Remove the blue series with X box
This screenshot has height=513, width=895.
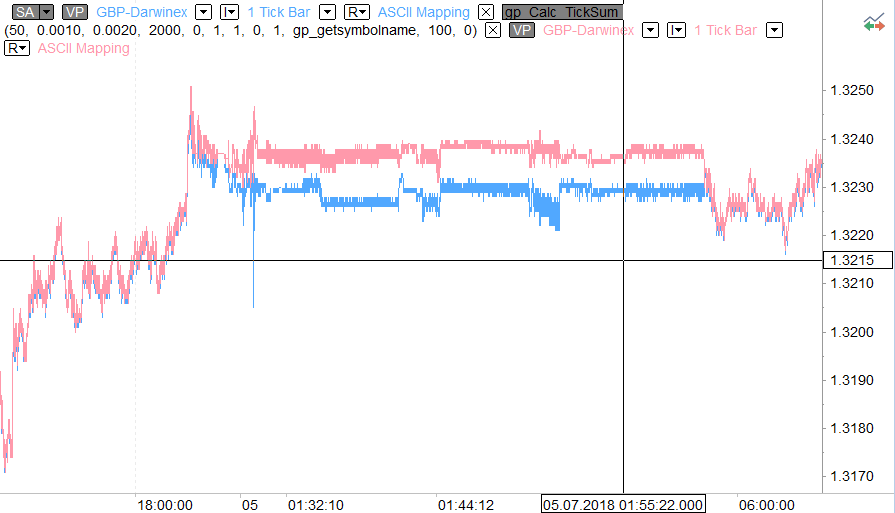(x=486, y=12)
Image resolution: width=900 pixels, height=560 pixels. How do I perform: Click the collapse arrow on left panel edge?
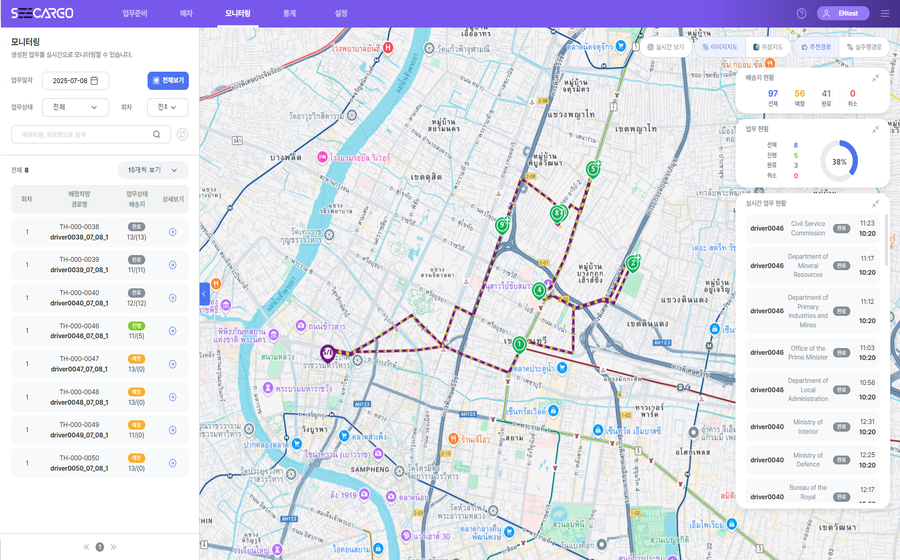click(204, 294)
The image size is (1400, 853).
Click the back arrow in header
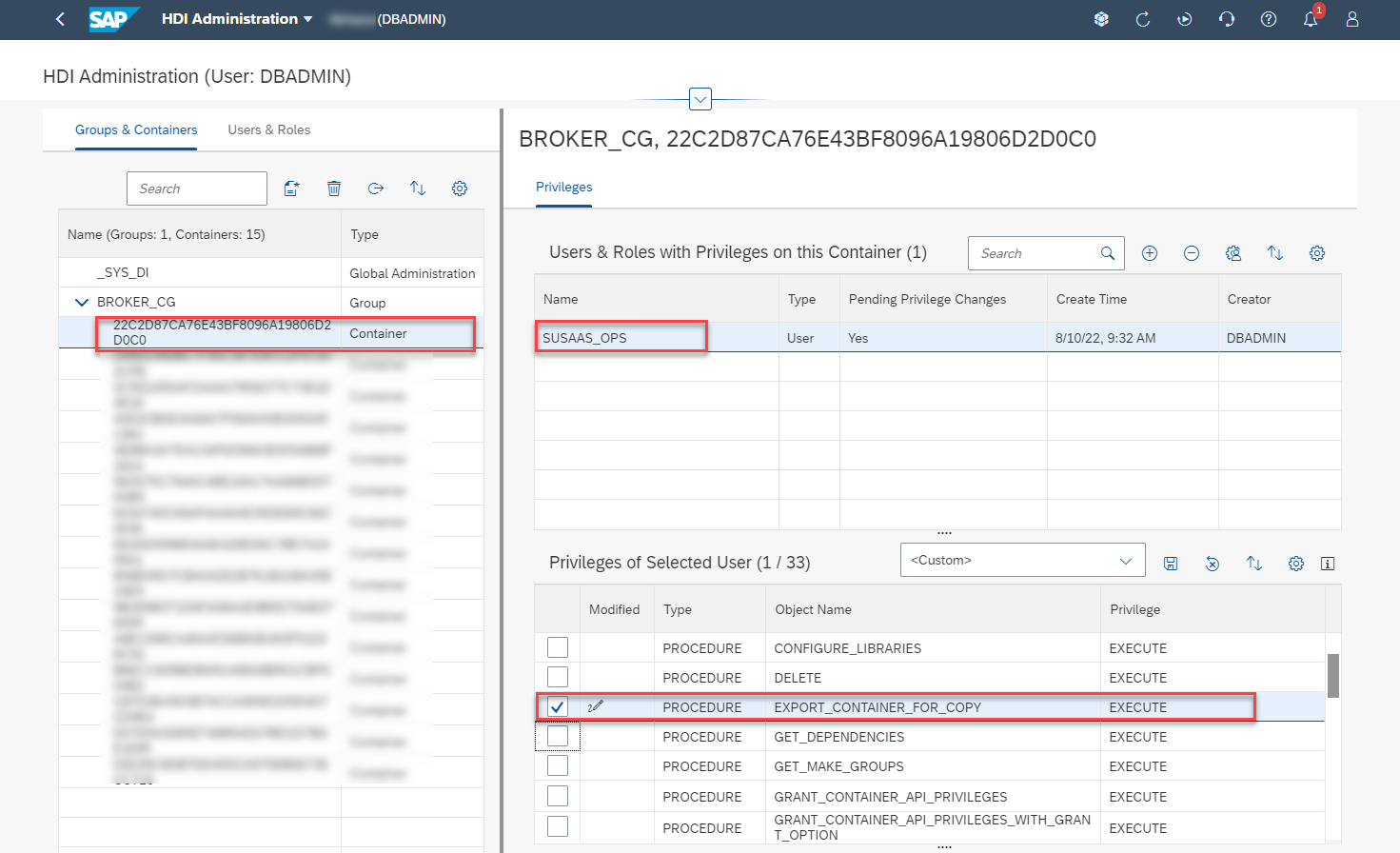coord(60,19)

***

→ Goal of the exercise: Rewrite the lines of the material above with every "arrow" changed to "icon" and nothing else altered. Omit the pictures from your answer.

→ Exercise output:
Remove the blue series with X box
This screenshot has height=513, width=895.
(x=486, y=12)
Image resolution: width=900 pixels, height=560 pixels. How do I perform: Click the collapse icon on left panel edge?
click(204, 294)
The image size is (1400, 853).
Click the back icon in header
coord(60,19)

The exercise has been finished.